All substantive output came from the huge printers at the computer center at Stanford (about 2 1/2 hours drive from Sacramento). Sometime you came in to work and Bob would announce that somebody had to go to Stanford and pick up a printout. "No problem, you would be back by the end of the day", he would say confidently. Nobody believed him. Jockeying would ensue among the three of us about who would go. "I went last time!" "No you didn't. I did! Remember I was down there for days" "I have something to do tonight" "I didn't bring a car" etc. We were all young and had no families. You could always use the excuse "Last time, I got down there and it wasn't ready." Bob would look you straight in the eye and declare "I absolutely promise you it will be ready this time" You could hedge with "Is it ready now?" He would reply "um, almost, but it will be ready by the time you get there, I promise!. Besides you can use my car" You knew that this was optimistic Bob P hype. So, if I lost the round of excuses, I would take off in his forest green Pinto (I neglected to tell him that I didn't know how to drive a shift car). Erroneously I thought that if I had his car, he would be motivated to get me back to Sacramento.

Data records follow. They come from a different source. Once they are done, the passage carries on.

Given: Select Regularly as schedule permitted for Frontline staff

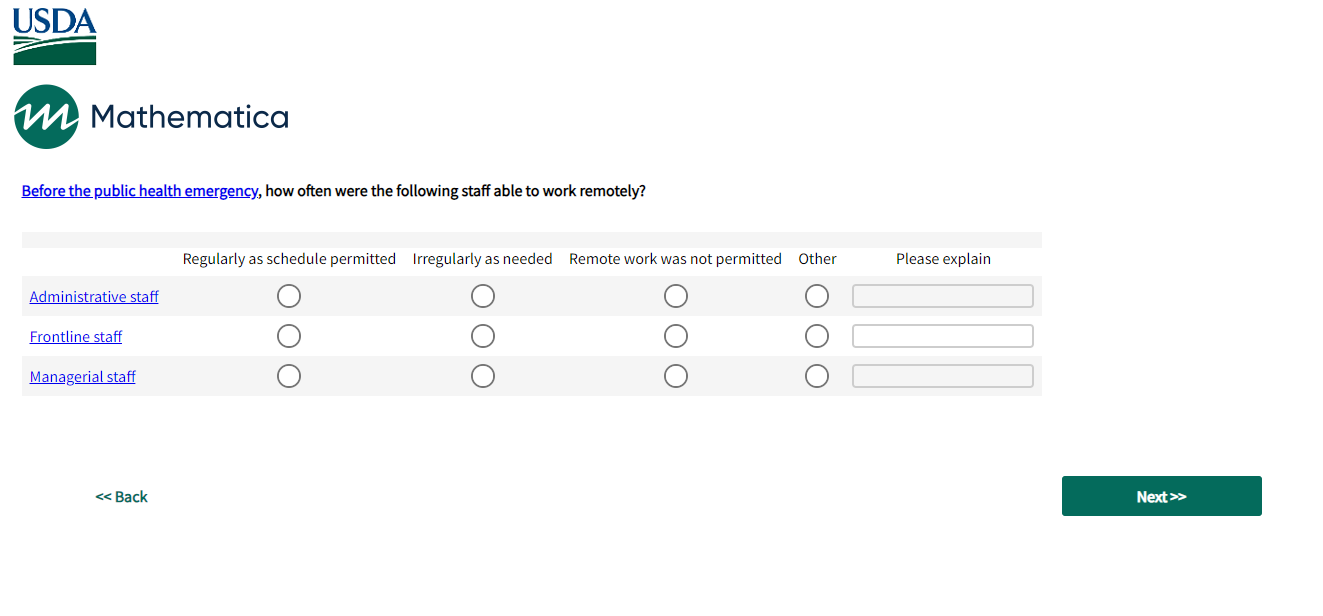Looking at the screenshot, I should click(x=289, y=336).
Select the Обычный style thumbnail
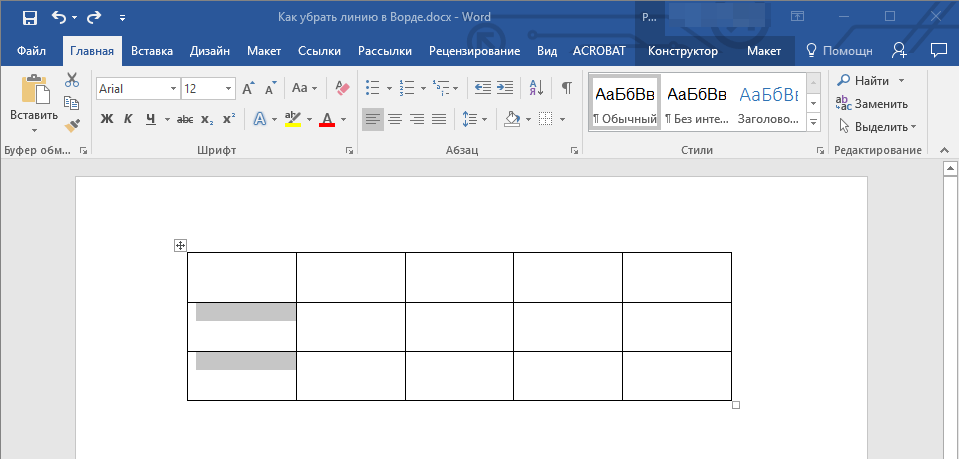Screen dimensions: 959x459 (x=625, y=103)
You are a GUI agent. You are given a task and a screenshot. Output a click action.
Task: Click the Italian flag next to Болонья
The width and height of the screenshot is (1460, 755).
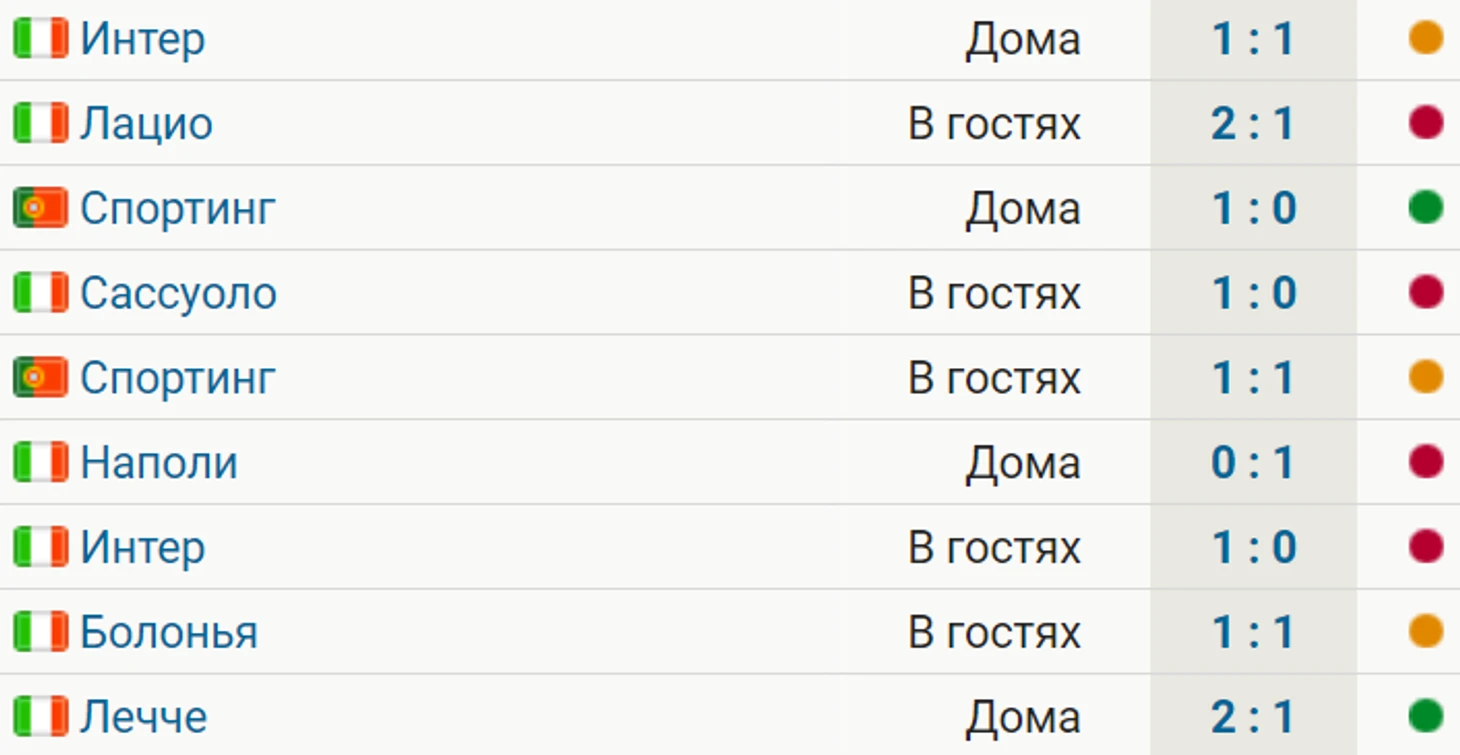tap(40, 632)
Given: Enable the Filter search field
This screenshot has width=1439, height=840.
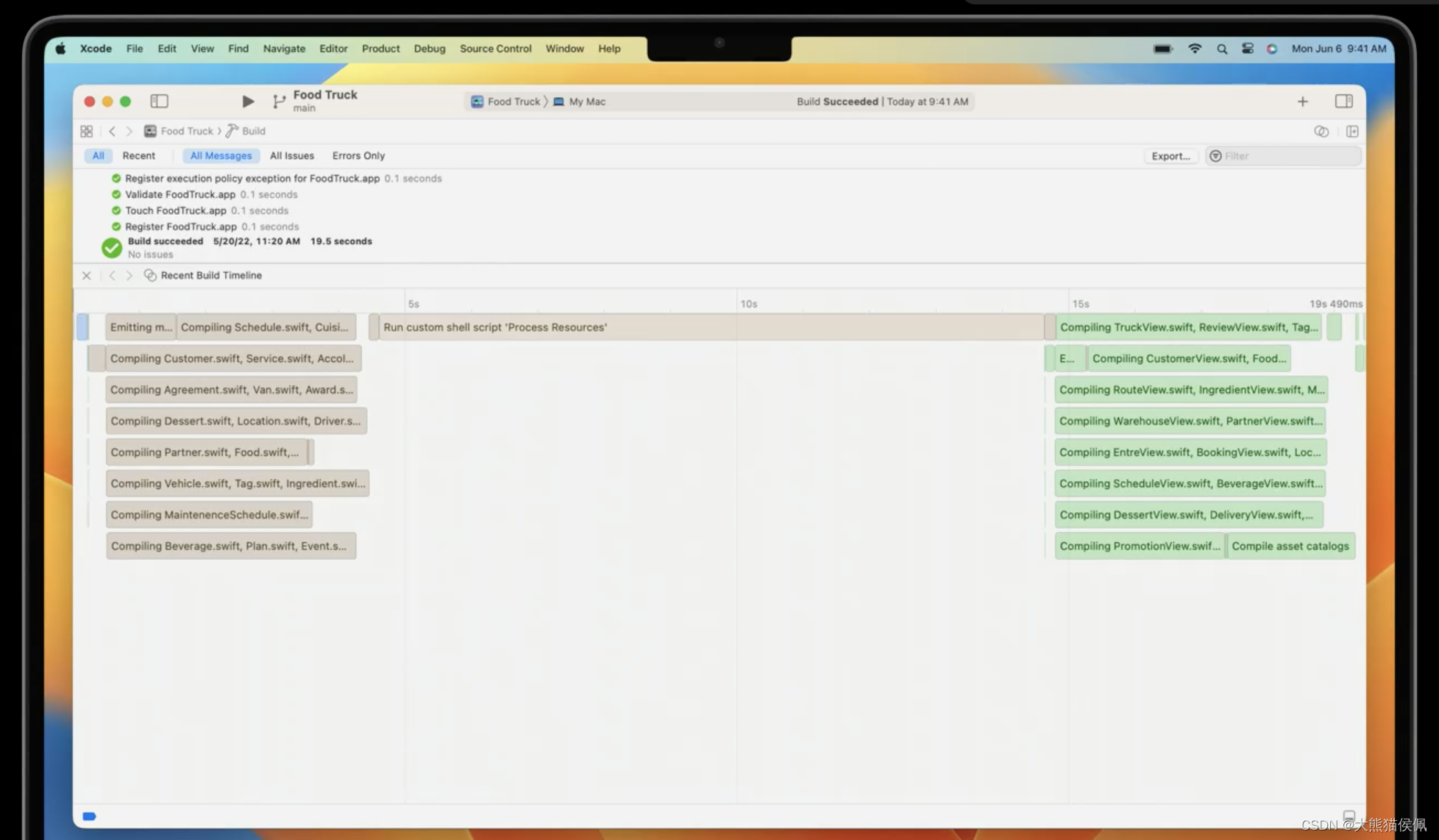Looking at the screenshot, I should [1280, 156].
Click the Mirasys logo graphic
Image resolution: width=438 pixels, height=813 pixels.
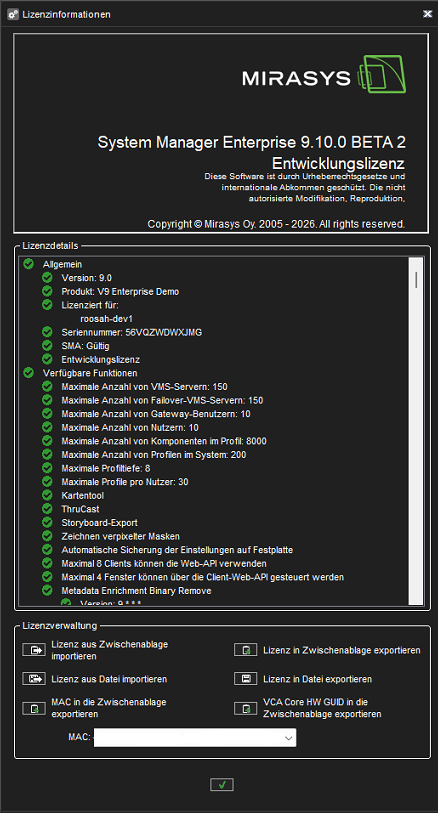(324, 75)
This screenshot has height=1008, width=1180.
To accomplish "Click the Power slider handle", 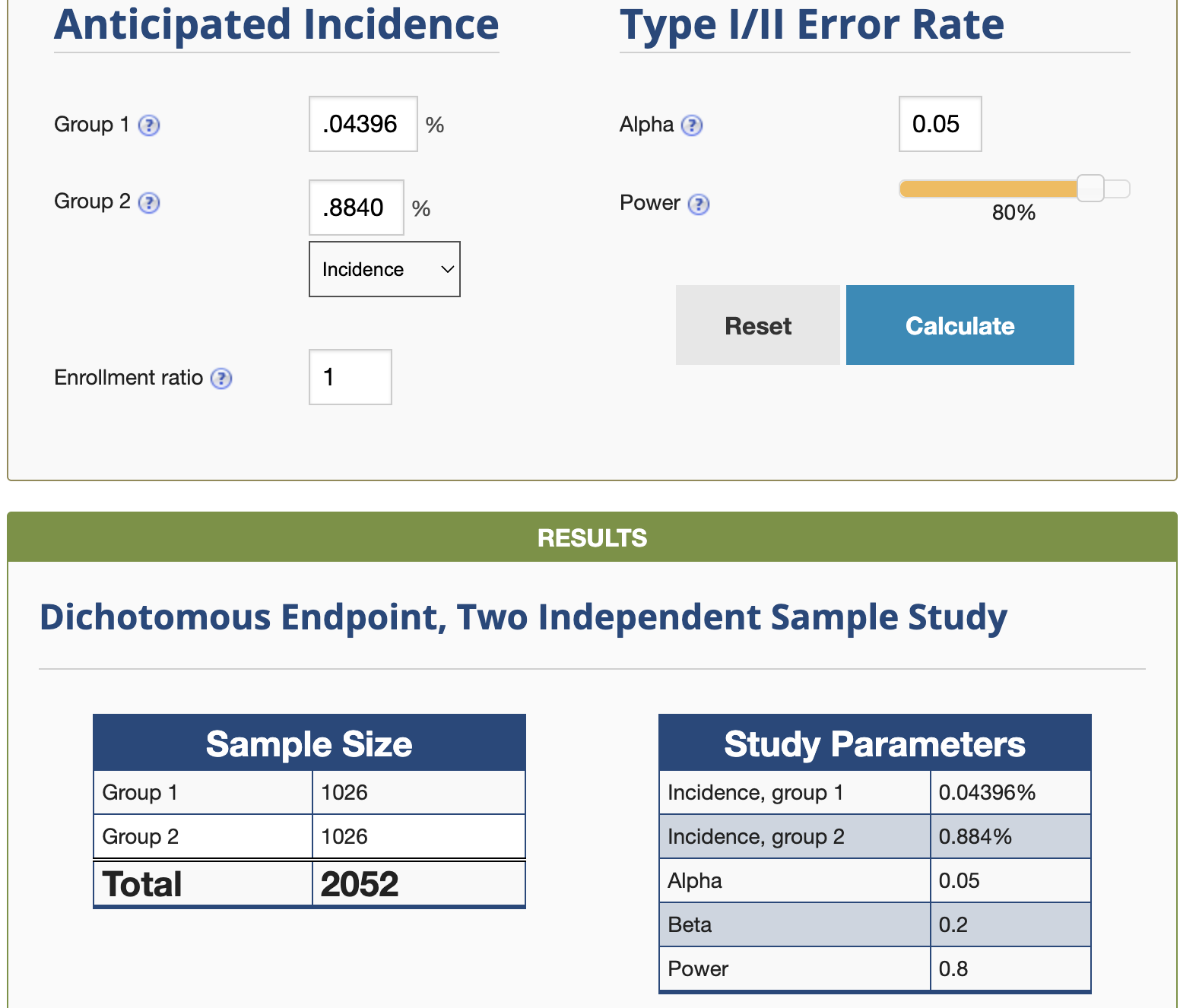I will [x=1090, y=188].
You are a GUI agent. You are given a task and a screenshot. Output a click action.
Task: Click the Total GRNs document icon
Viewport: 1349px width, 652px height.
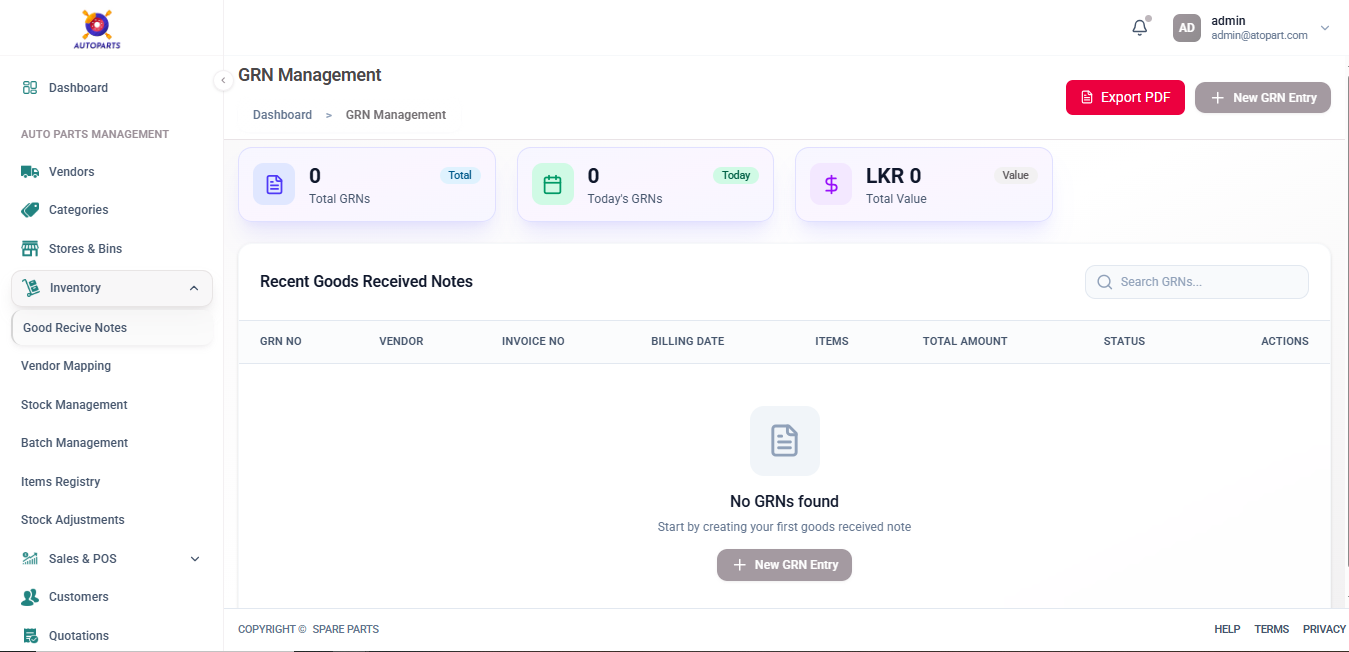tap(274, 184)

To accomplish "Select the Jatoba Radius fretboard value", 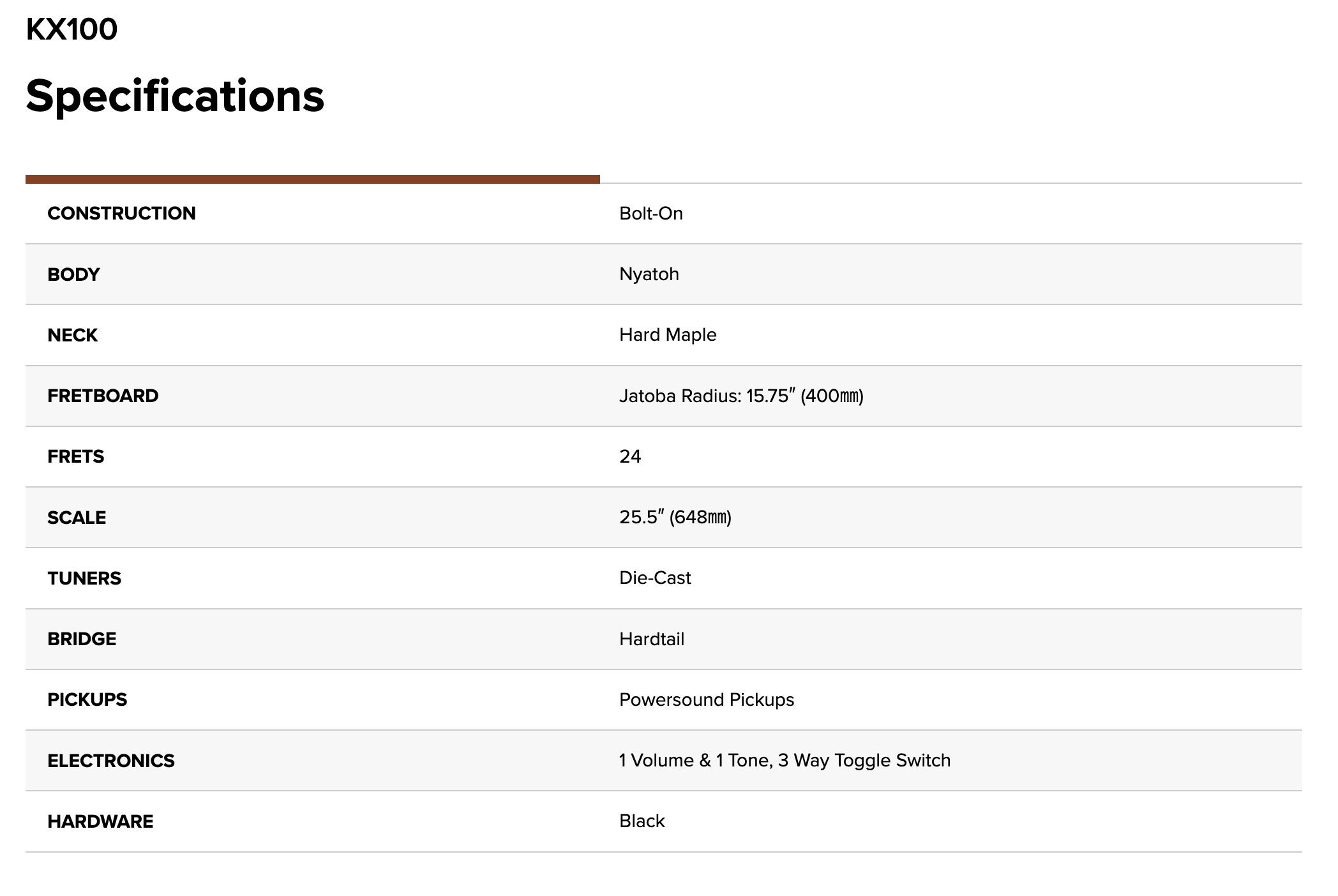I will pyautogui.click(x=741, y=396).
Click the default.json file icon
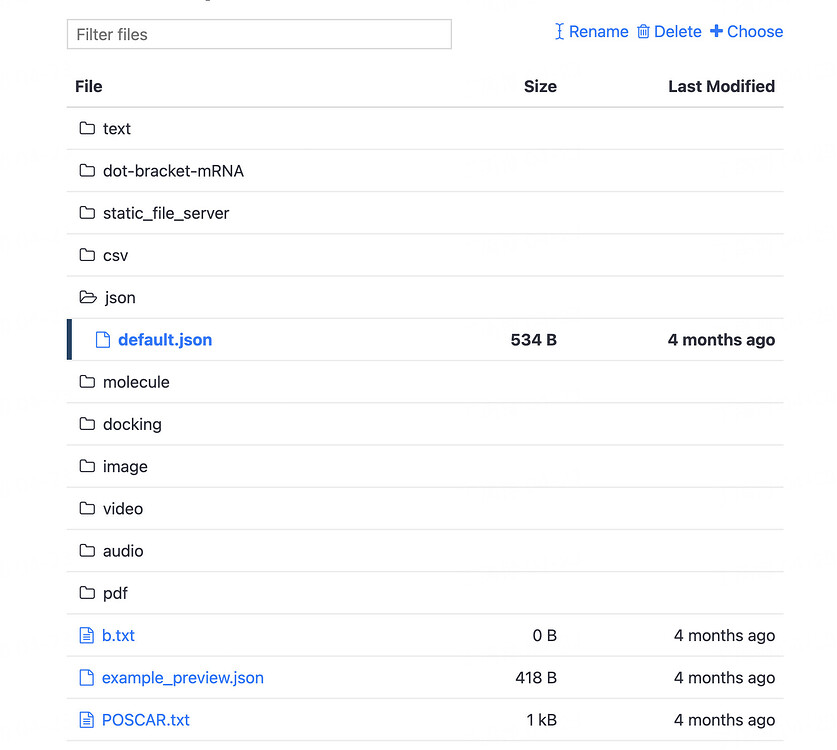837x750 pixels. pos(102,340)
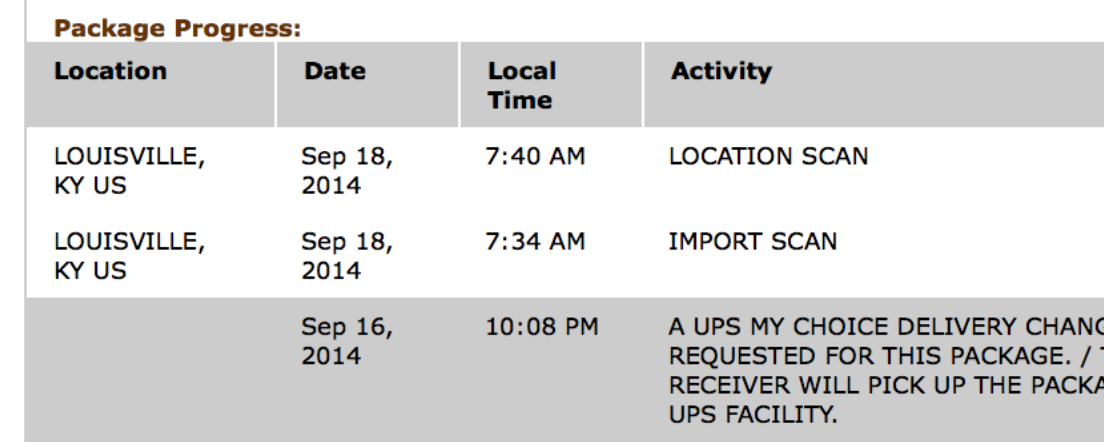Click the 7:34 AM time cell
The height and width of the screenshot is (442, 1104).
click(x=535, y=241)
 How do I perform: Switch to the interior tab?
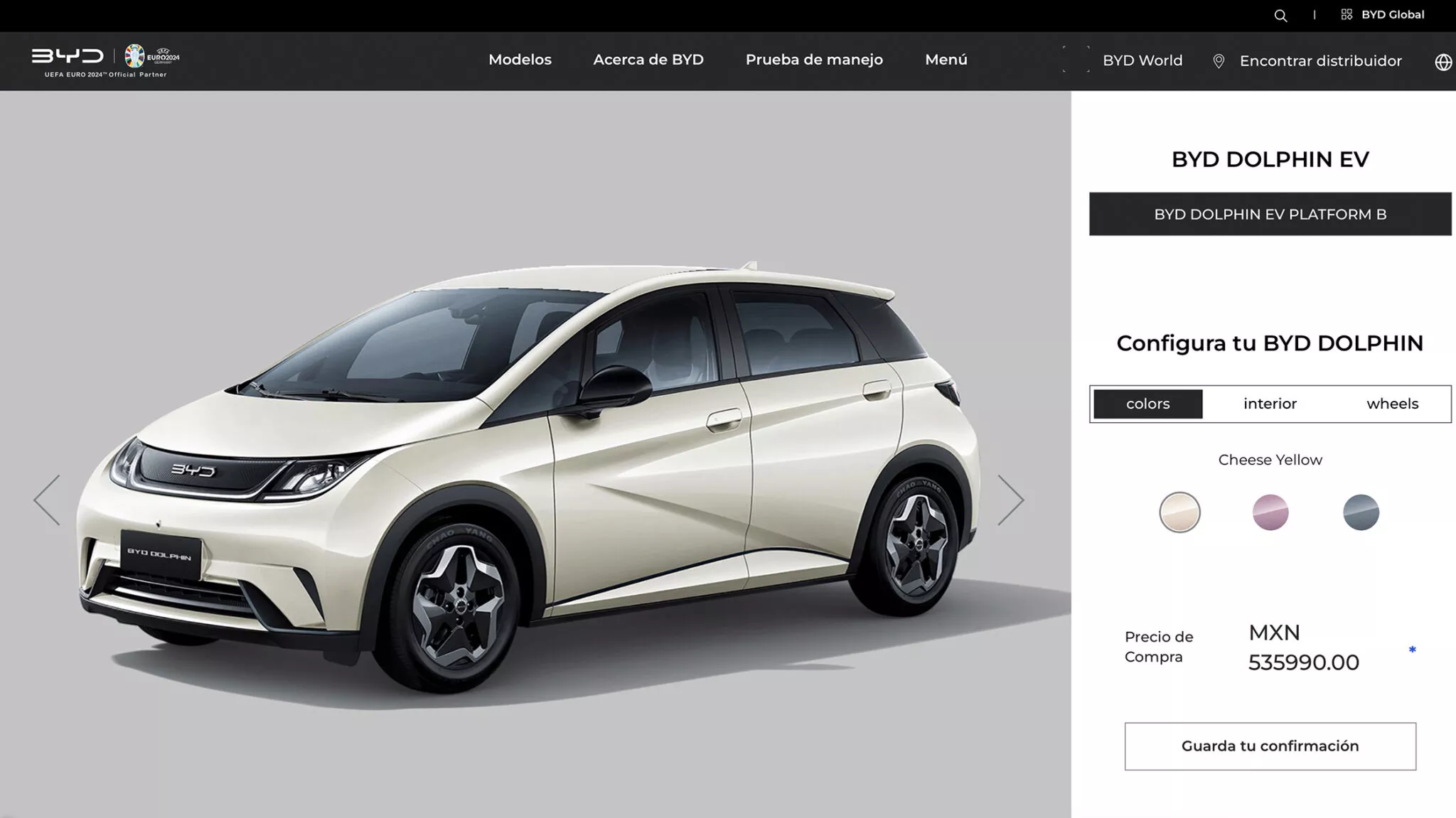coord(1270,404)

Was it ready when I got to Palo Alto? Of course not. Did I expect it to be? He would say "Um, pretty soon, why don't you go shopping or something" One time I was there overnight maybe longer. Who remembers? But you didn't want to be the one to go to Stanford.

A year or so later, when we lived in Chico (my husband went to Chico State), I worked for another entrepreneur who contracted with that same office. Technology had advanced a bit. We also didn't have any direct computer resources, just what we could scrounge from faculty and student accounts. They had a crazy way to distribute computing resources. Somehow you have to read in your cards (I think we could use some terminals) connected somewhere in Los Angeles which would automatically generate another set of keypunched cards which some operator would pick up and feed it into another card input. Was that nuts or what?

I was in possession of a coveted daisy wheel printer (the latest!). A number of graduate students wanted to get their hands on that printer. I bargained tough. If they gave me their userid/pw to their account, I would let them use the printer. Extortion! One political science member spent the summer in Europe, somehow we wrangled his account information. Could we run a few things? Sure, no problem. He got back and wondered why he was receiving invitations to computer planning sessions. Turned out that 'he' had used the highest amount of computing resources of ANYBODY else in the California State University System. Over the summer. So he must be an expert. Yup, that was me running his account into the ground.